Baker "came down every day for two weeks and bought me McDonald's breakfast. For no reason," he said.
"He'd park, and I'd get in the car. Baker didn't have anything for himself. Nothing ever happened. But it was classic behavior for grooming a victim," he said in hindsight.
Baker's van was one of his methods of abusing children, said Boston attorney Mitchell Garabedian, who secured settlements against the Youngstown Catholic Diocese, John F. Kennedy High School and the Third Order Regular Franciscans for 11 men who accused Baker of sexually assaulting them.
He is investigating claims of 25 more victims, including a number from Bishop McCort. He characterized Baker as a "serial pedophile" who probably abused "hundreds" of McCort students.
The McCort source said Baker or "Bro" as McCort students called him, was also fixture at Little League baseball games in Johnstown.
The source recalled watching his brother's baseball game in 2002 accompanied by his friends. The source alleges Baker told him that he and his friends needed to be stretched and he wanted to transport the children in his van to the McCort athletic training room. The source said he didn't go.
"'He'd say, 'I need to take you guys to get stretched.' It was never like a preparatory thing for a game the next day," the source said, but he always presented it as a general way to improve athleticism.
"Anytime he ever saw you, he'd grab you and feel you up [touching legs and buttocks], and say 'You're tight. You need stretched,'" the McCort source said.
Throughout the mid-2000s, Baker appeared on the sidelines of Bishop McCort football games.
Another Bishop McCort alumnus recalled seeing Baker in the school weight room in 2007.
"I can only recall one time I've see him at school. We were lifting weights, and he was just talking to the coaches the whole time. I wanna say early 2007."
Garabedian said Baker "knew no boundaries and had negligent supervisors."
"A pedophile doesn't need to touch his victims. He can be sexual gratified just by being in a locker room."

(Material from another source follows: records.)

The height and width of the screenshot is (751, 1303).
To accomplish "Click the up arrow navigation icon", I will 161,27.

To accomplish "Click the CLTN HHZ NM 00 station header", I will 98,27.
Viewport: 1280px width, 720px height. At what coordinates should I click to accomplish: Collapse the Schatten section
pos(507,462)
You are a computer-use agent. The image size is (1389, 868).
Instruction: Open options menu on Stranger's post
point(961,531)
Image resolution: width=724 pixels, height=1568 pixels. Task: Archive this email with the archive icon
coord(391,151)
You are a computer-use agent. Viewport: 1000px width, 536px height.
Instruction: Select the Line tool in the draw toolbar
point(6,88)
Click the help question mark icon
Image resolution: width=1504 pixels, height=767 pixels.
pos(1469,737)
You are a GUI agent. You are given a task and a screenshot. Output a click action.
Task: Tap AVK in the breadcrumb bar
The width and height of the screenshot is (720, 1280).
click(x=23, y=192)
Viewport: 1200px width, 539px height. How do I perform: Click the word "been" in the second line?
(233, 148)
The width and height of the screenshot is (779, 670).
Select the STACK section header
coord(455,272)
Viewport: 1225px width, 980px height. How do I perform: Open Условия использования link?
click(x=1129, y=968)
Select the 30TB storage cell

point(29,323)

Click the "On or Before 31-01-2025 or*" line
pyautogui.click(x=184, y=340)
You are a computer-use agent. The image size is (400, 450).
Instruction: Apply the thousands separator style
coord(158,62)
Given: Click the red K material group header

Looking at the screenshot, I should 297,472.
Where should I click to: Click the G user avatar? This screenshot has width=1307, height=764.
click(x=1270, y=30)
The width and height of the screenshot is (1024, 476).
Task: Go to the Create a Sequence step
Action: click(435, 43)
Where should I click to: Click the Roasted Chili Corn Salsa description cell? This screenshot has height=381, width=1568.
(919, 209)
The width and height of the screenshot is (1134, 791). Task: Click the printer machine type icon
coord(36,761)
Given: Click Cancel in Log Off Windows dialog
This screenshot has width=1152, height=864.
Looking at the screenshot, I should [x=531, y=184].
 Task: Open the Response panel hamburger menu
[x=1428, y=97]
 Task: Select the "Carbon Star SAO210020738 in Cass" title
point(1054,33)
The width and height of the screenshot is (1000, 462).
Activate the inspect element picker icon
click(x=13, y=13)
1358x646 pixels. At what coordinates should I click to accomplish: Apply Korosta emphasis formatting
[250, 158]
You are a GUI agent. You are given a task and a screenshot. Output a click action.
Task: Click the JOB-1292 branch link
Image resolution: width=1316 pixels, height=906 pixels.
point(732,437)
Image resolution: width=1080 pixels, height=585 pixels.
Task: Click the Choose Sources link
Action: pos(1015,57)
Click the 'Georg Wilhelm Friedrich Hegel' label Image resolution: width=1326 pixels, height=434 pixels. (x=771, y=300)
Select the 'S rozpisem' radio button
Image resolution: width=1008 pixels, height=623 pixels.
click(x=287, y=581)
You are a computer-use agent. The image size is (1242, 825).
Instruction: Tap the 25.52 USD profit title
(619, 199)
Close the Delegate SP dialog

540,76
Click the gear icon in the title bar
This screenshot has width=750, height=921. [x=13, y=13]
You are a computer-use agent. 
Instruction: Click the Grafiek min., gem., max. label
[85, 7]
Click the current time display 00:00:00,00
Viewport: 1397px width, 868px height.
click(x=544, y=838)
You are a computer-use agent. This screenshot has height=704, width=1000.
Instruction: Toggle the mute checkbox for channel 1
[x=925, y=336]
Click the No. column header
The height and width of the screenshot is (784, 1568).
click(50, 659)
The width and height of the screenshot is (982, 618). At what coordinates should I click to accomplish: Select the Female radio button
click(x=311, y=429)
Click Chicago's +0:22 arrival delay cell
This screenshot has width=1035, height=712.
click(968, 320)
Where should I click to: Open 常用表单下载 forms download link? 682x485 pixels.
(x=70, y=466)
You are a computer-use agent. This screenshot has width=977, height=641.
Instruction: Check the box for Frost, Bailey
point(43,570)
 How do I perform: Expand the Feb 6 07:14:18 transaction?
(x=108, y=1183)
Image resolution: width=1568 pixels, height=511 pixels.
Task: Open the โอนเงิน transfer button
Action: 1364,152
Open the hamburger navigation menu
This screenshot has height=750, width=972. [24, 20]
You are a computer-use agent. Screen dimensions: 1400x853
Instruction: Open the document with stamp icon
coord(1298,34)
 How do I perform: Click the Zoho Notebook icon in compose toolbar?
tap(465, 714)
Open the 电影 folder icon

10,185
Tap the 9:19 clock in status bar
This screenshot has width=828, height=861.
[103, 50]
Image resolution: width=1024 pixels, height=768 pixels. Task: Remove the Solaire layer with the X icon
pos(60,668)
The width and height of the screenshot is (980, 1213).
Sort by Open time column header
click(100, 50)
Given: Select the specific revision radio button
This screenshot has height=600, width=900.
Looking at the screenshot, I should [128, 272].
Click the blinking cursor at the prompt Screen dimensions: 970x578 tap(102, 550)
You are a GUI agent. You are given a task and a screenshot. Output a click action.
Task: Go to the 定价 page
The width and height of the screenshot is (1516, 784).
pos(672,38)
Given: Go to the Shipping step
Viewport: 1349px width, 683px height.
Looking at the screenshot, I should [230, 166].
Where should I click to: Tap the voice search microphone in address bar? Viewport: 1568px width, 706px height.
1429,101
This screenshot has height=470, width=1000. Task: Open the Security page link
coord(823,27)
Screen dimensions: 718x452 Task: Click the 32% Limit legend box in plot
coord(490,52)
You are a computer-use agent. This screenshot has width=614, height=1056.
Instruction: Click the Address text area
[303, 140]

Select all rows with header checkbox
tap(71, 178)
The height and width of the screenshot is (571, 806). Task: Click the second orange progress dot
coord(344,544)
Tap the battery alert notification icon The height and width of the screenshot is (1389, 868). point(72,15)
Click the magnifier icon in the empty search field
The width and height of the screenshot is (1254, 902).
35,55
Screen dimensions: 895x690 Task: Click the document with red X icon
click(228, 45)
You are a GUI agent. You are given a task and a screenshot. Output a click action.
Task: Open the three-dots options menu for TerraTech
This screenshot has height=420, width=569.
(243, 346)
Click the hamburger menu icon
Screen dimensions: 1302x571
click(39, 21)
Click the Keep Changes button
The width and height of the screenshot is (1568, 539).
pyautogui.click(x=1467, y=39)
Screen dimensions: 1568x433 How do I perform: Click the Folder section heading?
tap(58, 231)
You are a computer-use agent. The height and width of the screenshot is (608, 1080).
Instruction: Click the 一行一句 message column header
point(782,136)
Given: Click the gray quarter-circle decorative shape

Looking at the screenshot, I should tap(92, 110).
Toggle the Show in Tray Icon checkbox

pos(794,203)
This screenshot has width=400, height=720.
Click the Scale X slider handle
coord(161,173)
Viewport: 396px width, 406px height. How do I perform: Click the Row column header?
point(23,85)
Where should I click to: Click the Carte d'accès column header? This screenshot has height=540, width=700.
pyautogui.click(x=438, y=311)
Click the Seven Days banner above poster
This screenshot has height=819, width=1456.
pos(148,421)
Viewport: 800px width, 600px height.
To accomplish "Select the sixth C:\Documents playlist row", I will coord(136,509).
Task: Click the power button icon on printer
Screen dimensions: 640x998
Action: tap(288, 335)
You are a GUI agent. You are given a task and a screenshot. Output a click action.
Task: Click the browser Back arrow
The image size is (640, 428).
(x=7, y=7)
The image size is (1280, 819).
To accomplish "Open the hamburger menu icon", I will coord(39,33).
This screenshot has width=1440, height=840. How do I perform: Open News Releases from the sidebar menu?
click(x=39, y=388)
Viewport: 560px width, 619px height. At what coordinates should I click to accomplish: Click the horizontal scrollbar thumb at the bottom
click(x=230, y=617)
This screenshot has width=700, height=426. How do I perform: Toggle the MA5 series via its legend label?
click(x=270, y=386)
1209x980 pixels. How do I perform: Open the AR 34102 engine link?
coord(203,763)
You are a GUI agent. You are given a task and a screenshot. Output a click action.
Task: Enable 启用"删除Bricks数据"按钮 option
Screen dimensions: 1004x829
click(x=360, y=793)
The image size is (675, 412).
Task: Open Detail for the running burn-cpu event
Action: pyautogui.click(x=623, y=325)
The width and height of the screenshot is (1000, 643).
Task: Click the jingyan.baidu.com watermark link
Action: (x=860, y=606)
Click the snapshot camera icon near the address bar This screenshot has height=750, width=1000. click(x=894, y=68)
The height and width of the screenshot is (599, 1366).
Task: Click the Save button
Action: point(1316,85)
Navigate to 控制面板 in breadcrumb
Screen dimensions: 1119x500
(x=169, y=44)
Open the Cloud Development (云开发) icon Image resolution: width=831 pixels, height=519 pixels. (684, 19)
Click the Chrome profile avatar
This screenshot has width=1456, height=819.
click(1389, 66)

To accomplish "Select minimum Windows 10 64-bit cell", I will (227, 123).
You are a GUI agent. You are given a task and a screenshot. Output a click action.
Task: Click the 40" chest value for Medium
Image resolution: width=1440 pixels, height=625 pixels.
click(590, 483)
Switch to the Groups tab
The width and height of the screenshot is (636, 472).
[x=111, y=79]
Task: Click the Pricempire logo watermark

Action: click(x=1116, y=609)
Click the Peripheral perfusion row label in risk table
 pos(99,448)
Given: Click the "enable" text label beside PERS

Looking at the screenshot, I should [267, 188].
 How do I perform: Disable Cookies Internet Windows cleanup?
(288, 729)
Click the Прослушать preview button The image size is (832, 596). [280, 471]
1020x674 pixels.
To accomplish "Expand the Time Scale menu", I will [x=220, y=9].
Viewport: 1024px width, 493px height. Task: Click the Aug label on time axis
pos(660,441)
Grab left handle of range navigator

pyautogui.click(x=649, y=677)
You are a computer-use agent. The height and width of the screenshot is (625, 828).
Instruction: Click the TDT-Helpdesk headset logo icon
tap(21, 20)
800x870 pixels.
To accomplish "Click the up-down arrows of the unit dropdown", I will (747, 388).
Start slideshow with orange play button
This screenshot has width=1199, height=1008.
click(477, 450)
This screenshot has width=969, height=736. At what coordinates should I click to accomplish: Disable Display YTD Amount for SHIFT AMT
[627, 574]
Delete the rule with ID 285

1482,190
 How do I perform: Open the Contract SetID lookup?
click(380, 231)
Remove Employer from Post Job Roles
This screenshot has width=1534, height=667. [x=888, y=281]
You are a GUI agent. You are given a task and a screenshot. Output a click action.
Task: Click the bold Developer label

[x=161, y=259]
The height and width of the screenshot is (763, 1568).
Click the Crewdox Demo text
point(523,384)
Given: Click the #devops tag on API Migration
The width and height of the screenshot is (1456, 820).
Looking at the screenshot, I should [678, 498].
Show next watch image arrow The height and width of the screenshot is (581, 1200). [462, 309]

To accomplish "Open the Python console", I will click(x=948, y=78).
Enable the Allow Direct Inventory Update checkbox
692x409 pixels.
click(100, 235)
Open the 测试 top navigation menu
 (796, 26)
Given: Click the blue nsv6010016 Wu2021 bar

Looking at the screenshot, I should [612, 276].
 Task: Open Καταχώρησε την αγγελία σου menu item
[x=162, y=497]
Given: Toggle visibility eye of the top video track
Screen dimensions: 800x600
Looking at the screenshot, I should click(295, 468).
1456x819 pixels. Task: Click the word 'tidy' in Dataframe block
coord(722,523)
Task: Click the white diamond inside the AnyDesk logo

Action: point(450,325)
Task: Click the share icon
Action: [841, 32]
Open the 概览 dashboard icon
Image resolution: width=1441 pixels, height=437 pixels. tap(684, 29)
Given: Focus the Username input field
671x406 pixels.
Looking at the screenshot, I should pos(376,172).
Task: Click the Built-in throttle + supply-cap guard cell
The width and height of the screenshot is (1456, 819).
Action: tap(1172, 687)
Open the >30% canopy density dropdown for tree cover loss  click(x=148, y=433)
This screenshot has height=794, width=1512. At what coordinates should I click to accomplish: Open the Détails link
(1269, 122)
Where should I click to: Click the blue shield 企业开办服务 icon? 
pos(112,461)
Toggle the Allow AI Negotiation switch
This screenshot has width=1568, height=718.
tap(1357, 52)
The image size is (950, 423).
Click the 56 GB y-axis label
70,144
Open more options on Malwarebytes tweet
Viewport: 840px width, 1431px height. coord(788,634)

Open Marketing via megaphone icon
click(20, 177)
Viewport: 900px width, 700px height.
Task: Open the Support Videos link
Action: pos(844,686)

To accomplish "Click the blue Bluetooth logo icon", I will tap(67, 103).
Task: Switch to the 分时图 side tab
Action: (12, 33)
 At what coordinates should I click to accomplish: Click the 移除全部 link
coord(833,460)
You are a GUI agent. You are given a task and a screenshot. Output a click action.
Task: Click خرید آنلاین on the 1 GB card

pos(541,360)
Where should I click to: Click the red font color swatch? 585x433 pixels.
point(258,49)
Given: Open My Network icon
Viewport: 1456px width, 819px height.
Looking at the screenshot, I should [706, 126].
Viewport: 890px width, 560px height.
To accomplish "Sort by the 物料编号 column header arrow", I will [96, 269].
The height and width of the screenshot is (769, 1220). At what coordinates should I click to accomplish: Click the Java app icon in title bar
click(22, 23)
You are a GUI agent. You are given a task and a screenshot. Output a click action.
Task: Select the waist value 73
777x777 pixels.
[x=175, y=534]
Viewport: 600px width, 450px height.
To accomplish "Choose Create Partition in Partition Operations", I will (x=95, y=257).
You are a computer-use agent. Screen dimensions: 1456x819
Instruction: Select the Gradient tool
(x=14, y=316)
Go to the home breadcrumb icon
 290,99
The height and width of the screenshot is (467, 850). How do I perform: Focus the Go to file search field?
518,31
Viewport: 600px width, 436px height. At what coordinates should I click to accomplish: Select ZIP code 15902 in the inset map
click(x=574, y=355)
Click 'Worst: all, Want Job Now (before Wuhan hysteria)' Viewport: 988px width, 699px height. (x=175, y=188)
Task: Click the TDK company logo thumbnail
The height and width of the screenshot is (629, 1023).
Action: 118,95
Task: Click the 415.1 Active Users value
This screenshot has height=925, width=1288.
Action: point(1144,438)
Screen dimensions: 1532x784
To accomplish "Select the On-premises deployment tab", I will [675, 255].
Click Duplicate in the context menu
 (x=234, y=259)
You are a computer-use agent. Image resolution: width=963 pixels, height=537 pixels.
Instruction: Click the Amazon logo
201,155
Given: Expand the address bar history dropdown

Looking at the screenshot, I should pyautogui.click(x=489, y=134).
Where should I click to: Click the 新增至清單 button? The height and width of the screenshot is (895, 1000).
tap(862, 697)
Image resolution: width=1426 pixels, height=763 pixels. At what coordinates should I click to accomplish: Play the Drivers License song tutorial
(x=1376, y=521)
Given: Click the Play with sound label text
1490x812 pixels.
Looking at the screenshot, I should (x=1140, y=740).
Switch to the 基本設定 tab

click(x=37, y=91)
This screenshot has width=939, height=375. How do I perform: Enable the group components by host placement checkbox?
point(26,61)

Baker was a religion teacher at Bishop McCort from 1993 to 2000, according to Garabedian's record. Quinn said Baker lived at St. Anthony Parish - currently St.Claire of Assisi. The parish was operated by friars of St. Bernardine while Baker was serving at McCort, said current pastor the Rev. Matthew Masurda.
Baker was removed from ministry in 2000 as a result of a single allegation by a young man involving massage that occurred in the '80s, said Quinn. The incident resulted in a lawsuit and settlement in 2002 that included a confidentiality agreement that was requested by the victim, Quinn said.
Quinn said he was in Rome from 2000 to 2005 and became the superior of the monastery in 2010.
Quinn said "until very recently," Baker, the monastery cook, was allowed to go leave the monastery for errands including grocery shopping.
He was required to notify Quinn where and when he was going. But Quinn said, "I have to say, there was no double checking."
Attorney Kathleen Gallagher, who represents the school's trustees, declined to answer whether Bishop McCort was aware of the reason for Baker's removal from public ministry.
"I can't speak on that because of pending litigation," she said, referring to attorney Susan Williams' representation of three former Bishop McCort students who have talked to her in detail about their alleged abuse.
Bishop McCort hired a Pittsburgh-based law firm to investigate after school trustees became aware of abuse allegations last week.
Last week a representative of Cambria County District Attorney Kelly Callahan said she had received no allegations regarding Baker to date. On Friday, a representative of Callahan's office said if a criminal investigation of allegations against Baker would be commenced, the Johnstown Police Department would be the first investigating agency. She said Callahan would contact the Mirror with further information on whether she plans to launch an investigation, but the Mirror received no call on Friday.
A source close to Bishop McCort said "a lot of people from McCort want Baker in jail."